Here I am: 10:00pm on Monday evening.  StarStuff is on the iPod, the a/c is on, and I'm shaved and showered and blogging before bed. 

It's been a good day.  I woke up feeling refreshed and fighting fit.  I had one of our articled clerks make my appearance in the Magistrates Court for me this morning and put the time to good use on another couple of files that craved attention.  Then, prepared for case reviews with my boss this afternoon.  Probably my most successful review session so far: I was able to answer all of the questions that came my way and generally impressed.  Things are looking up!  Otherwise the day was pretty quiet.  Well, I got a message that the birthday package for the girls is held up in Anchorage, Alaska.  They say the contents were inadequately described on the consignment slip.  If it's not moved by tomorrow I'll see if I can email a clarification and get the damn thing moving again.  So near and yet so far...  Hell, the package has so far passed through the Phillipines, China and Taiwan; what's the problem now?!?

I had to go a bit later at work to finish off one of the case review actions from today.  I was home by 8pm.  Then, dinner was some of the hambone soup from the other night - really good!   A few chocolate biscuits and a nip of whisky for dessert.  Then a clean-up and blog.

I've been looking at my life, especially pre-Joni and a bit post-Joni, and seeing I was incorrect in being such a hermit.  You can only grow so far as a person when you're on your own, even if you do choose to be alone because being with others isn't your natural fit.  After a while, you run out of ideas, and just begin to tell yourself the same things over and over again.  Even if being with other people makes you feel a bit of a fish out of water, you should still do it, because otherwise you're not growing and developing; you're remaining obstinately the same.

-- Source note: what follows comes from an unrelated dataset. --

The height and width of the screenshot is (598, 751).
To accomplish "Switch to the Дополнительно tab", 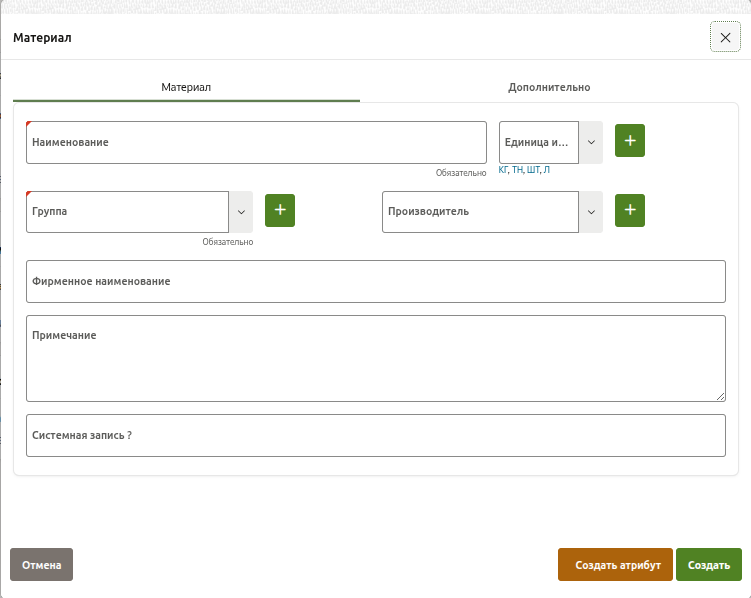I will [x=548, y=87].
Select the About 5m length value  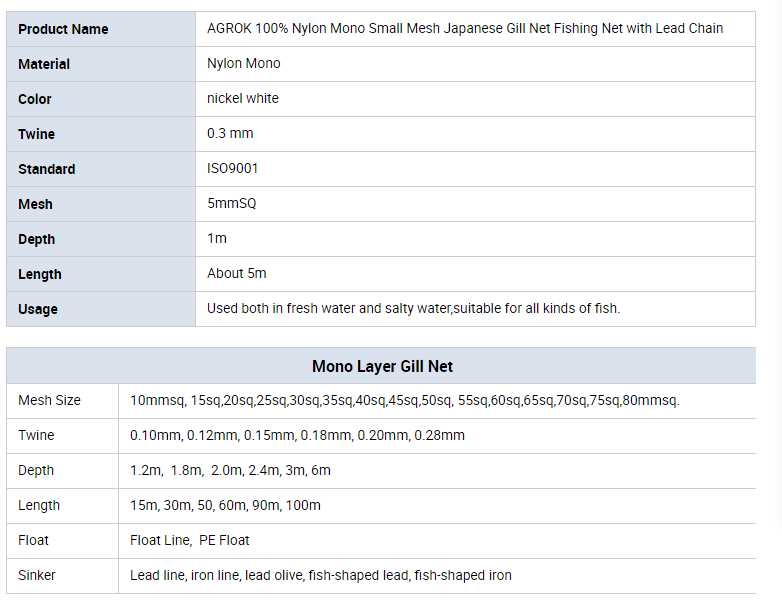point(237,273)
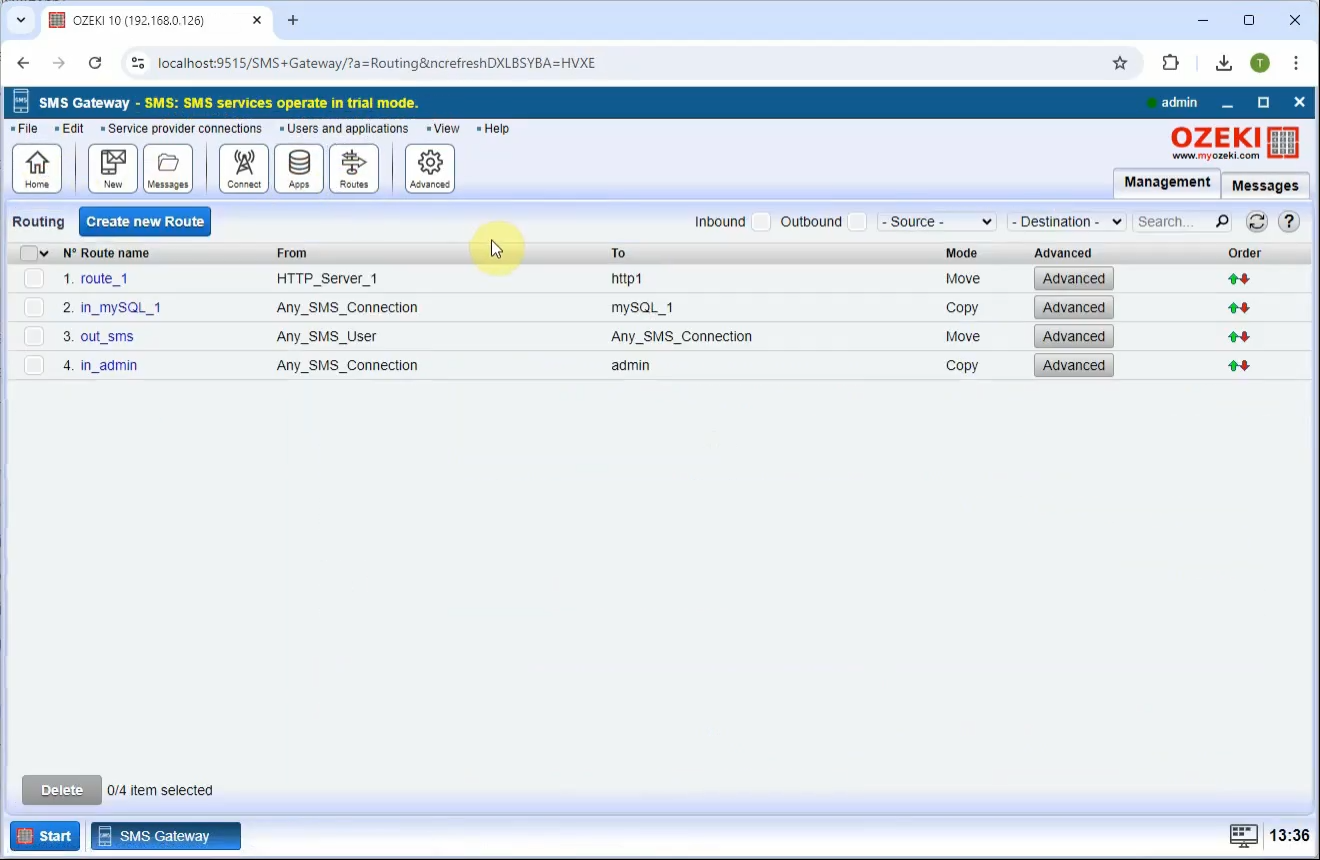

And without other people, well, you might as well be a zombie: Zombieland (2009)
I think that's why my stubborn rejection of fiction was a mistake too, in hindsight.  Reading non-fiction, you're getting reality, no doubt.  Maybe someone elses analysis of reality, but reality still.  Fiction, in effect, takes you into someone else's dreams, and into the inner reaches of someone's mind.  It occurs to me that this is true whether it's the pappiest Mills & Boon novel or the plays of Sophocles (not every mind is equally worth exploring, but the principle is still sound).  [this raises an interesting question about social development and story-telling, but that's something I'm sure an anthropologist somewhere has already explored in massive detail].

Being self-sufficient and self-contained is great.  It does make you a person who can survive just about anything emotionally speaking.  But, that's still all you'll be.  To steal a line from one of those survival shows on Discovery Channel though: "I don't want to survive; I want to live".

OK, it's bed time.  See you all tomorrow.